§ **Passage shown**

ATHENS, Greece (AP) — For decades, a job in Greece often came with certain guarantees.
Pharmacists could know they would make at least 35 percent profit on medicines, by law. Lawyers didn't have to worry about out-of-town rivals, who couldn't take up cases in their area. Truckers faced limited competition — only from people who could come up with €100,000 or more for a state license sold on the open market.
Cozy arrangements — and ones the Greek government says the country can no longer afford. Through the teeth of public protest, Prime Minister George Papandreou is asking parliament to eliminate a host of restrictive professional licenses as its desperately tries to improve the productivity of the Greek economy, stricken with a government debt crisis.
The protests are intensified because some people borrowed heavily to buy licenses and now face the prospect they will become worthless overnight.
More than 200,000 people in restricted professions — including lawyers, pharmacists, civil engineers as well as truckers and others. Their markets operate essentially as closed shops with tightly controlled licensing practices or fixed profit margins.
The government argues labor controls have been holding back an economy in urgent need of reinvention before international bailout loans run out in 2012.
Many low-paid Greeks, shut out of protected jobs and the country's massive civil service, tend to agree.
An Internet campaign group called Generation 700 Euros — named after the country's minimum monthly wage — argues restricted professions are to blame high consumer prices.
"This system of closed professions benefits the few rather than Greek society and state as a whole," the group said.
"Closed professions keep the income of those working in them artificially high without producing the corresponding quality and low cost for the consumer."
Some market restrictions date back more than 40 years, when governments were keen to win loyalty by handing out jobs and business licenses in return for votes, but were also used as part of welfare programs. Licenses for Greece's ubiquitous street kiosks selling tobacco and newspapers are still reserved for war veterans, the disabled and people with large families and low incomes.
Others will lose their safety net: No fixed minimum fee for civil engineers supervising contruction or hefty cuts on land deals for the notary public, as the government shreds Greece's dusty labor rulebook.

§ **Given data**
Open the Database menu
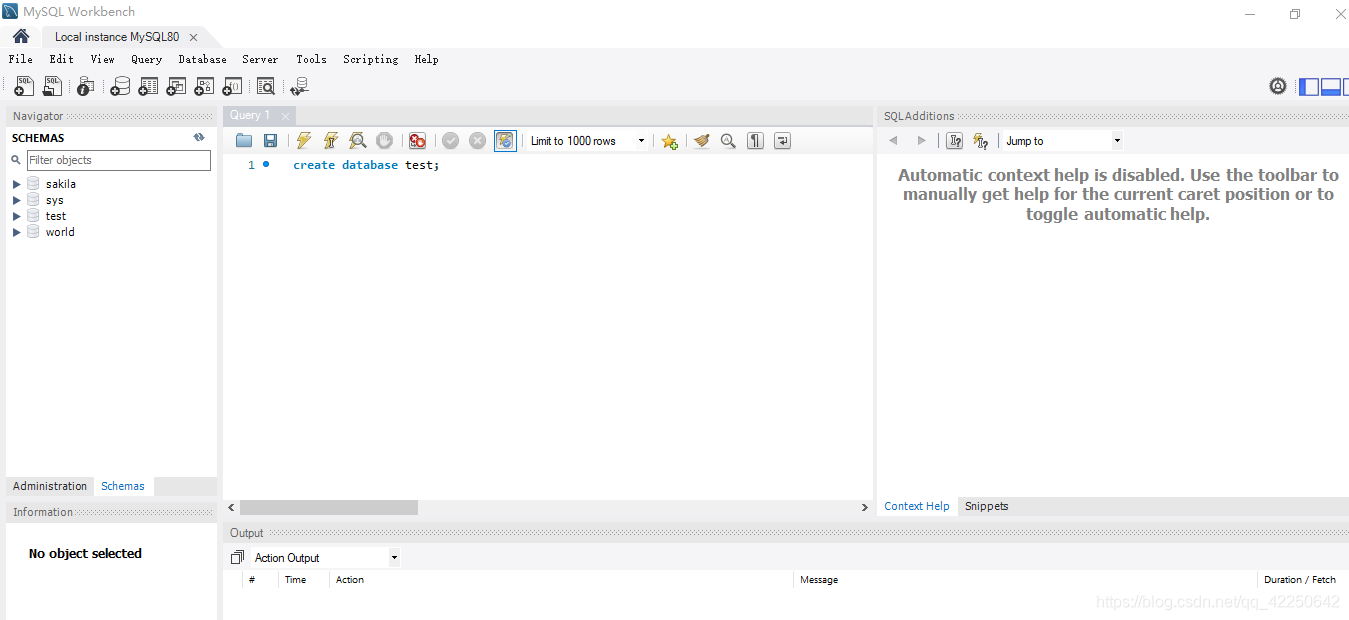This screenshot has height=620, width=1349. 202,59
...
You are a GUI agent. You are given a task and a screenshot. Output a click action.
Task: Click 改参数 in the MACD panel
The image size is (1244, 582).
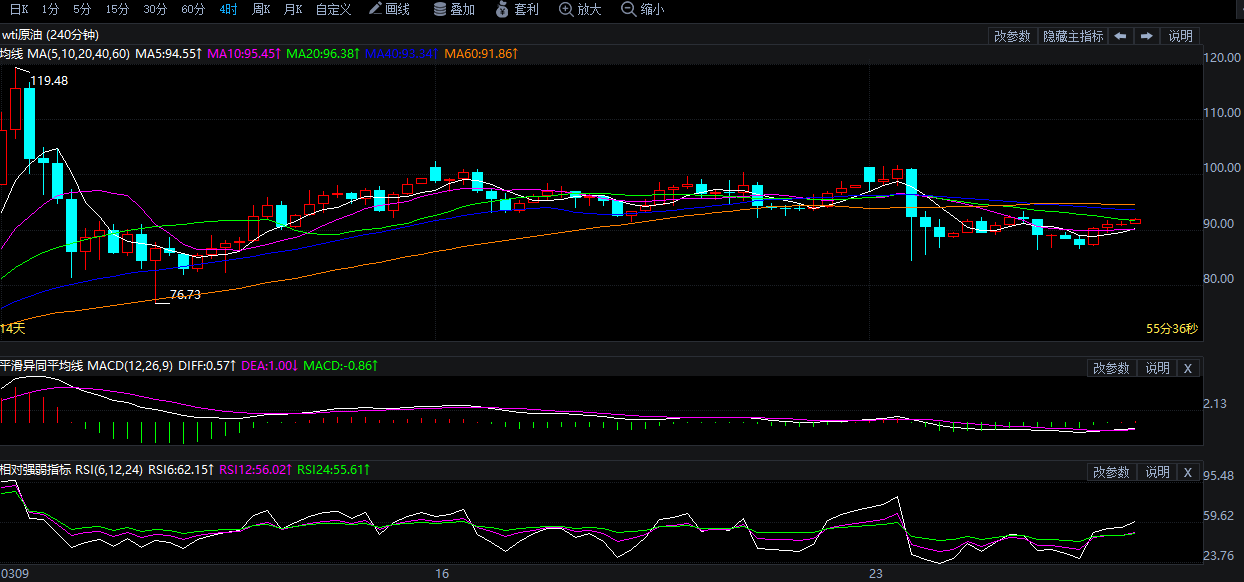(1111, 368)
* * *
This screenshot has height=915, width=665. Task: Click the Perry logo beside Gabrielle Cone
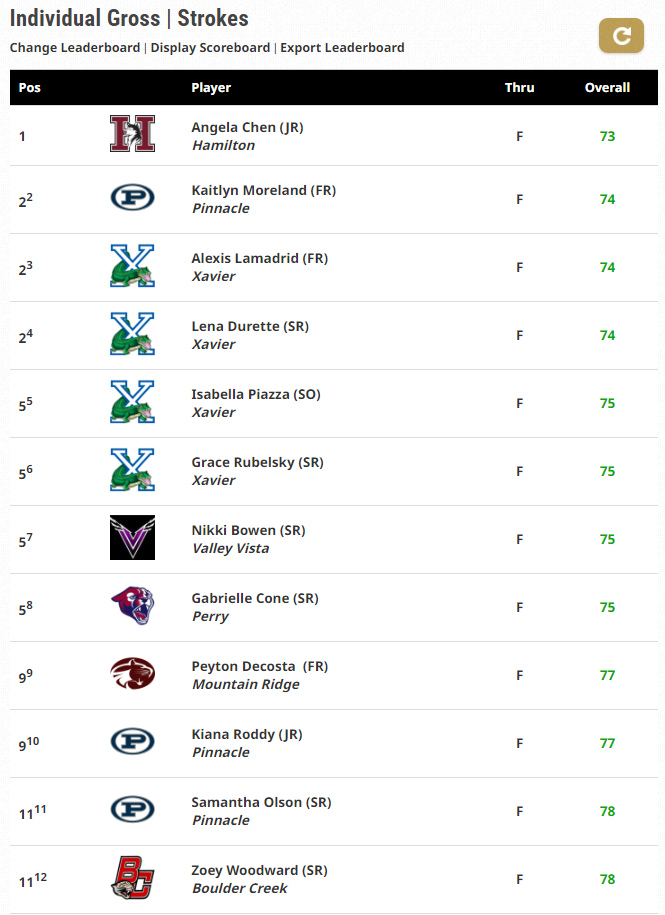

§ **What this task involves**
Reproduce word for word the portion of the news report above on Greece's restricted professions that begins with the words containing "Some market restrictions" and ends with "dusty labor rulebook.".

§ **The answer**
Some market restrictions date back more than 40 years, when governments were keen to win loyalty by handing out jobs and business licenses in return for votes, but were also used as part of welfare programs. Licenses for Greece's ubiquitous street kiosks selling tobacco and newspapers are still reserved for war veterans, the disabled and people with large families and low incomes.
Others will lose their safety net: No fixed minimum fee for civil engineers supervising contruction or hefty cuts on land deals for the notary public, as the government shreds Greece's dusty labor rulebook.